The remedy of this has proceeded, if I mistake not, from causes much more connected with the luxurious wealth of England, than with the severity of her virtue. You will say, perhaps, that I have started off to an immense distance from the point whence I set out; but I think not—for both in France and England I find abundant reason to believe that I am right in tracing this remarkable difference between the two countries, less to natural disposition or character, than to the accidental facilities for improvement possessed by the one people, and not by the other.
It would be very easy to ascertain, by reference to the various literary records I have named, that the improvement in English delicacy has been gradual, and in very just proportion to the increase of her wealth, and the fastidious keeping out of sight of everything that can in any way annoy the senses.
When we cease to hear, see, and smell things which are disagreeable, it is natural that we should cease to speak of them; and it is, I believe, quite certain that the English take more pains than any other people in the world that the senses—those conductors of sensation from the body to the soul—shall convey to the spirit as little disagreeable intelligence of what befalls the case in which it dwells, as possible. The whole continent of Europe, with the exception of some portion of Holland perhaps, (which shows a brotherly affinity to us in many things,) might be cited for its inferiority to England in this respect. I remember being much amused last year, when landing at Calais, at the answer made by an old traveller to a novice who was making his first voyage.
"What a dreadful smell!" said the uninitiated stranger, enveloping his nose in his pocket-handkerchief.
"It is the smell of the continent, sir," replied the man of experience. And so it was.
There are parts of this subject which it is quite impossible to dwell upon, and which unhappily require no pen to point them out to notice. These, if it were possible, I would willingly leave more in the dark than I find them. But there are other circumstances, all arising from the comparative poverty of the people, which tend to produce, with a most obvious dependency of thing on thing, that deficiency of refinement of which I am speaking.

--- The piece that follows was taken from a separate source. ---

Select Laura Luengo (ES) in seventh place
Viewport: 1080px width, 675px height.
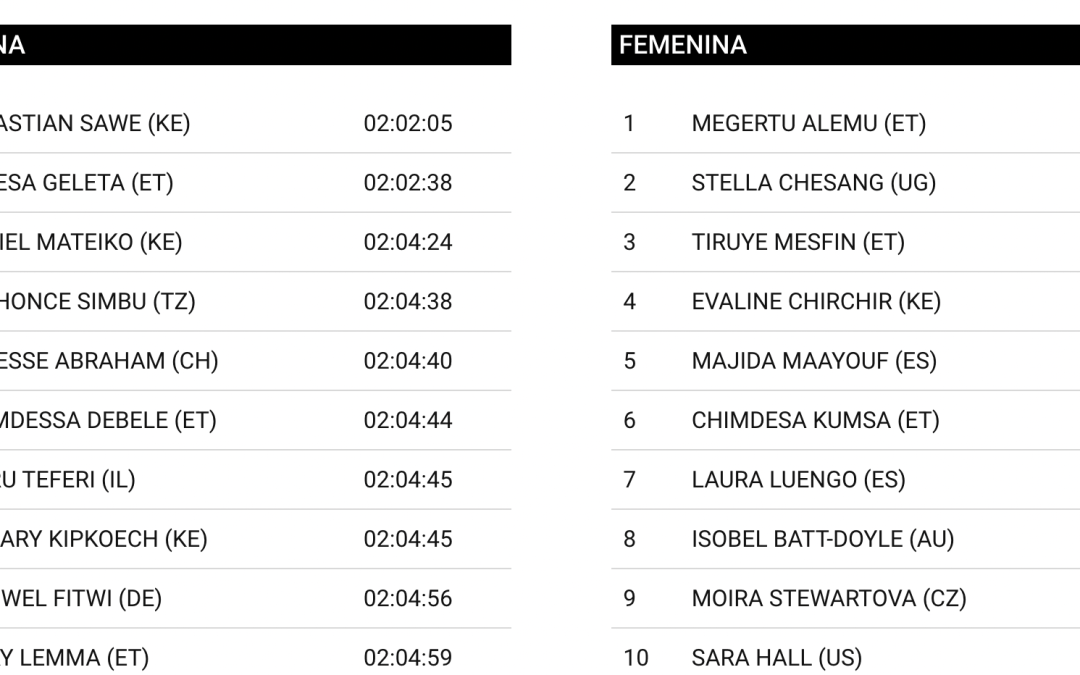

Let any one examine the interior construction of a Paris dwelling of the middle class, and compare it to a house prepared for occupants of the same rank in London. It so happens that everything appertaining to decoration is to be had à bon marché at Paris, and we therefore find every article of the ornamental kind almost in profusion. Mirrors, silk hangings, or-molu in all forms; china vases, alabaster lamps, and timepieces, in which the onward step that never returns is marked with a grace and prettiness that conceals the solemnity of its pace,—all these are in abundance; and the tenth part of what would be considered necessary to dress up a common lodging in Paris, would set the London fine lady in this respect upon an enviable elevation above her neighbours.
But having admired their number and elegant arrangement, pass on and enter the ordinary bed-rooms—nay, enter the kitchens too, or you will not be able to judge how great the difference is between the two residences.
In London, up to the second floor, and often to the third, water is forced, which furnishes an almost unlimited supply of that luxurious article, to be obtained with no greater trouble to the servants than would be required to draw it from a tea-urn. In one kitchen of every house, generally in two, and often in three, the same accommodation is found; and when, in opposition to this, it is remembered that very nearly every family in Paris receives this precious gift of nature doled out by two buckets at a time, laboriously brought to them by porters, clambering in sabots, often up the same stairs which lead to their drawing-rooms, it can hardly be supposed that the use of it is as liberal and unrestrained as with us.
Against this may be placed fairly enough the cheapness and facility of the access to the public baths. But though personal ablutions may thus be very satisfactorily performed by those who do not rigorously require that every personal comfort should be found at home, yet still the want of water, or any restraint upon the freedom with which it is used, is a vital impediment to that perfection of neatness, in every part of the establishment, which we consider as so necessary to our comfort.